Photo: Getty Images/Tim Robberts
I refused to drink kombucha for a very long time. Not because it has a funky, acquired taste... but because it has a weird glob floating around in it that can easily sneak into your mouth. I'm shuddering in utter disgust just thinking about it.

That glob is called a scoby, and it's actually how kombucha—the gut-friendly wellness beverage that delivers a healthy dose of probiotics to your system—is made. BTW, it's not just a weird name for the hell of it (although "scoby" does kinda match what it looks like IRL)—it's actually an acronym for "symbiotic culture of bacteria." Not that it makes it any more appetizing.

Anywho, I bring up the mysterious, bacteria cultured-item because I've been hearing murmurs in the beauty world about people slathering scoby onto their skin for a... glow. After vomiting, I began thinking about it, and it started to make sense in my skin-care obsessed brain. First of all, probiotics on your skin is a good thing. They support the healthy microbiome that keeps your skin barrier in tact and thriving. And fermented beauty makes skin-care products more bioavailable. So a scoby is just a perfect mix of the two that'd only bestow your complexion with radiance, no?
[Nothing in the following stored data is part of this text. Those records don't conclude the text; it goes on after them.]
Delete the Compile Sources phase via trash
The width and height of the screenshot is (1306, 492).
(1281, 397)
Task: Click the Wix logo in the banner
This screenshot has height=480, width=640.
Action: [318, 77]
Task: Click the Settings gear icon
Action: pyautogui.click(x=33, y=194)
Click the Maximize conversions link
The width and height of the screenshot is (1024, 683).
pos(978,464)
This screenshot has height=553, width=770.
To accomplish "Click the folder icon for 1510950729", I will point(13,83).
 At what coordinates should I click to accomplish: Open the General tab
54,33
"Topically applied probiotics can have a really positive effect for many skin conditions by helping regulate the pH and by balancing the appropriate bacterial flora on the skin," says Rachel Nazarian, MD, a board certified dermatologist with Schweiger Dermatology. "The fermentation process it undergoes can also be good for the skin." This is in terms of the scoby, though, not the kombucha itself, which can irritate sensitive skin, she says.
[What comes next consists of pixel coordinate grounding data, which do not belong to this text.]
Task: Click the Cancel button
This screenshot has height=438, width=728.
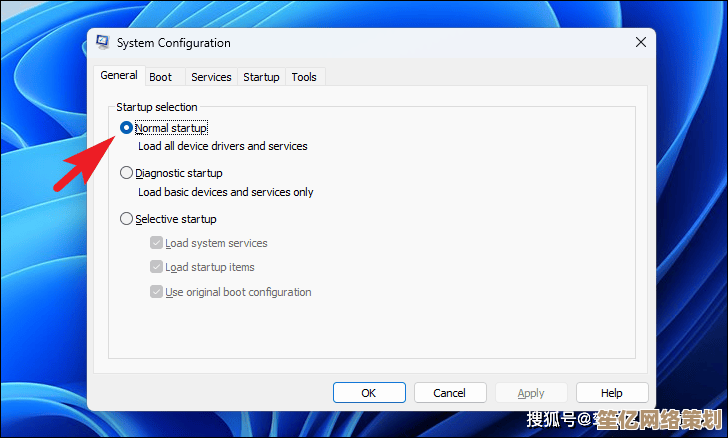Action: point(450,393)
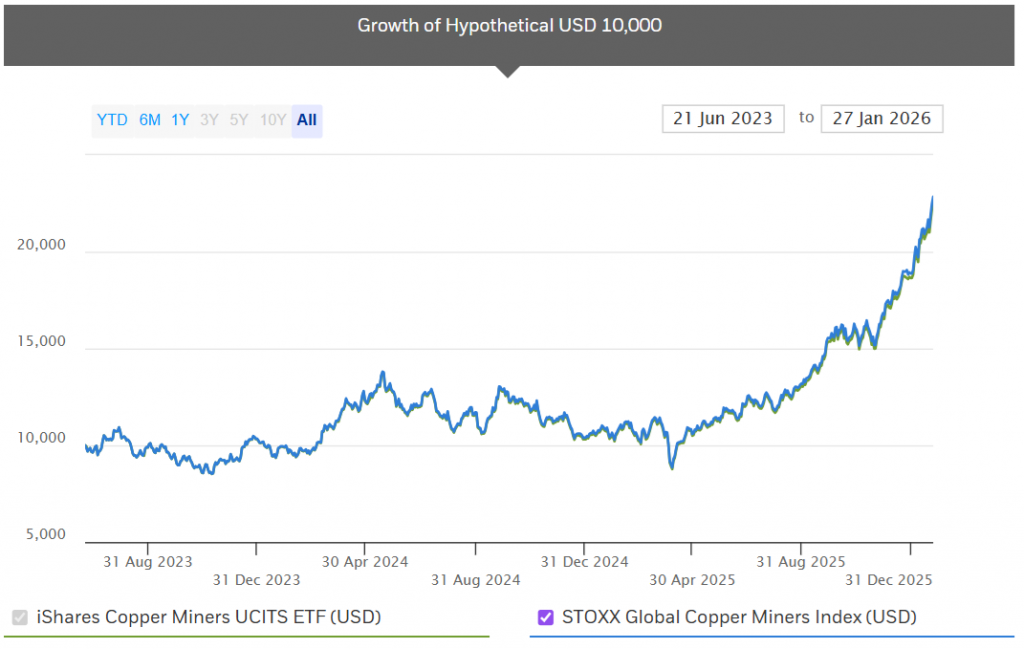Toggle iShares Copper Miners UCITS ETF checkbox
The height and width of the screenshot is (649, 1024).
point(20,617)
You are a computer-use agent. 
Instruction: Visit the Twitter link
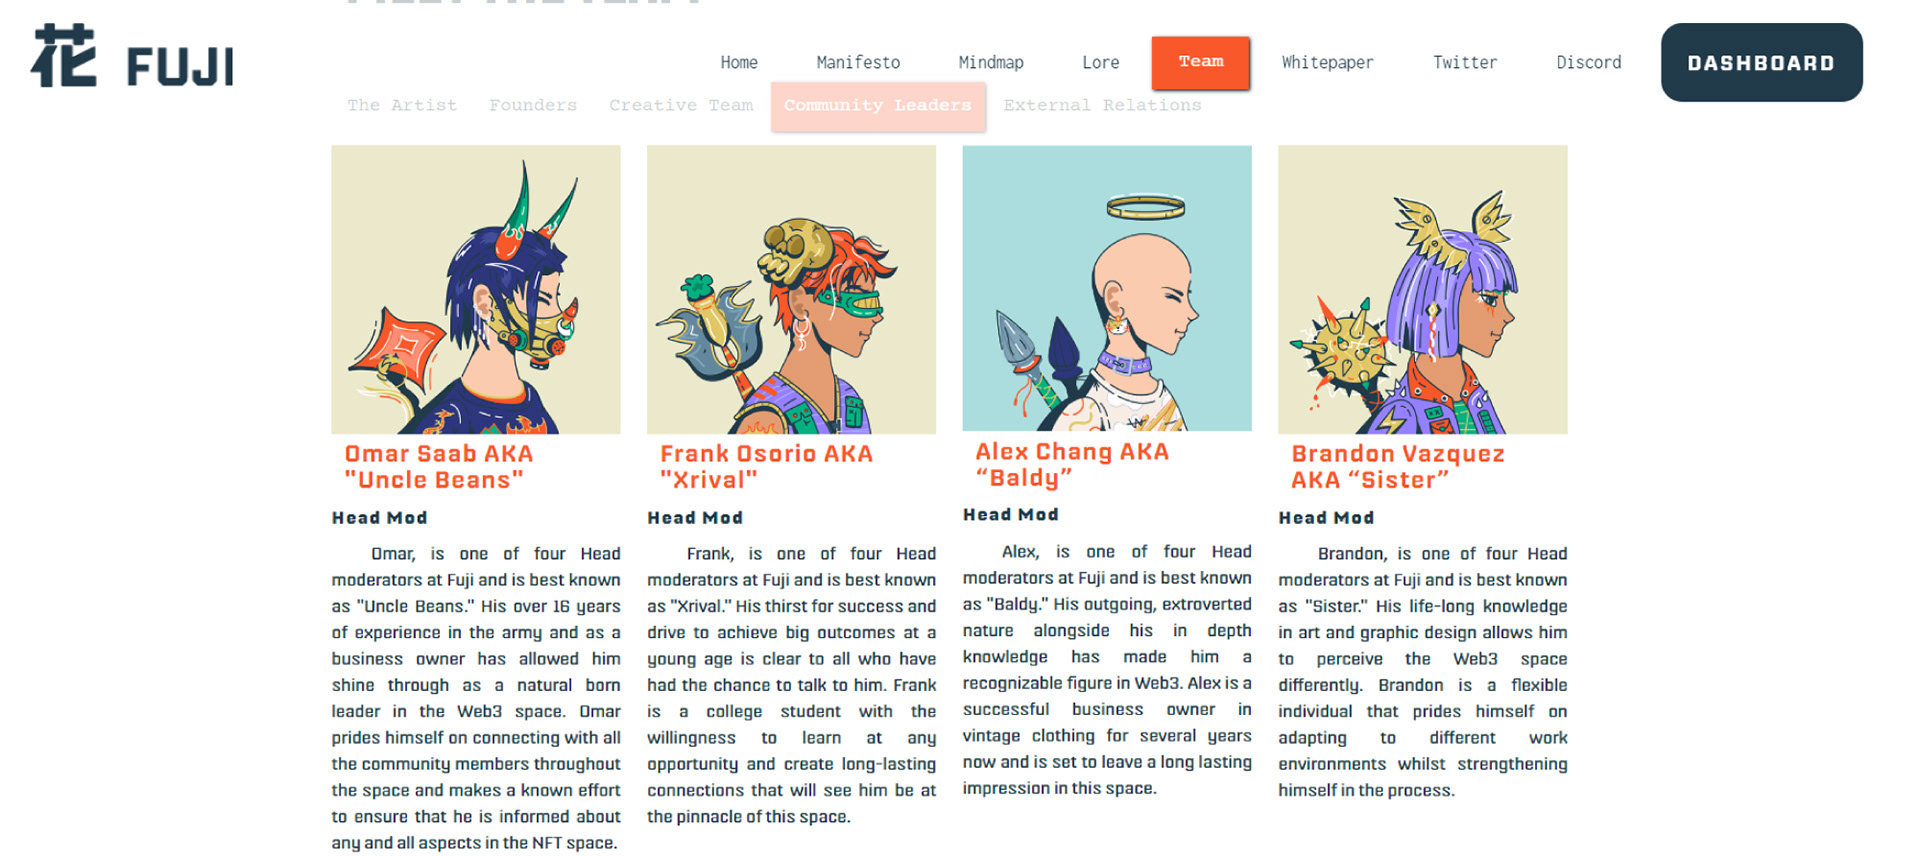(x=1465, y=62)
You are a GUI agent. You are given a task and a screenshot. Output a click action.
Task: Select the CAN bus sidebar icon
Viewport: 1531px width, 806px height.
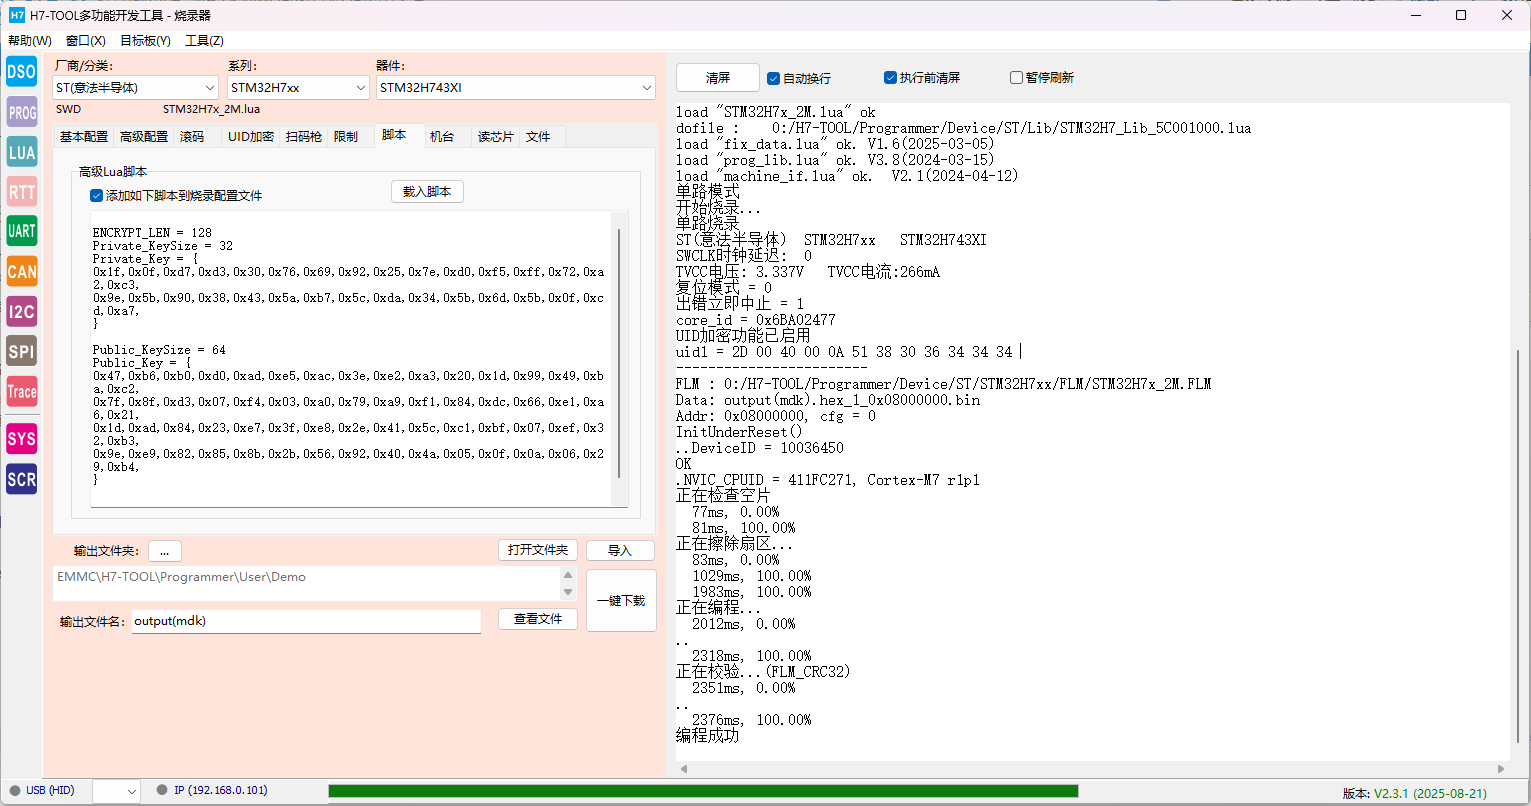point(21,271)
But another derm I asked, Dr. Mona Gohara, says that while the scoby itself doesn't have that many probiotic benefits, "it perhaps has antioxidants which can fight free radical damage from the sun and pollution." Okay.
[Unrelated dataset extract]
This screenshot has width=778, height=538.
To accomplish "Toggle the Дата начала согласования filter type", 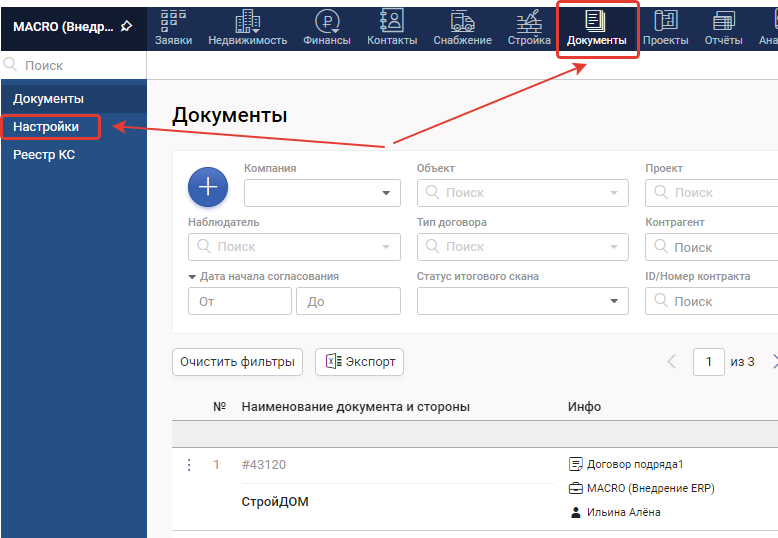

However! Before you begin saving your scobies in a jar (which, as I recently discovered, is known as a "Scoby hotel," and BRB I'm vomiting again) for the sake of your skin-care routine, pause for a second. As Dr. Nazarian and I said before, you could just stock up on probiotic-infused and fermented beauty products instead... which might be more appealing. You know? Also, I asked yet another derm, Dr. Adarsh Vijay Mudgil, and this was his response: "Ha! That's crazy talk." So suit yourself in your scoby journey.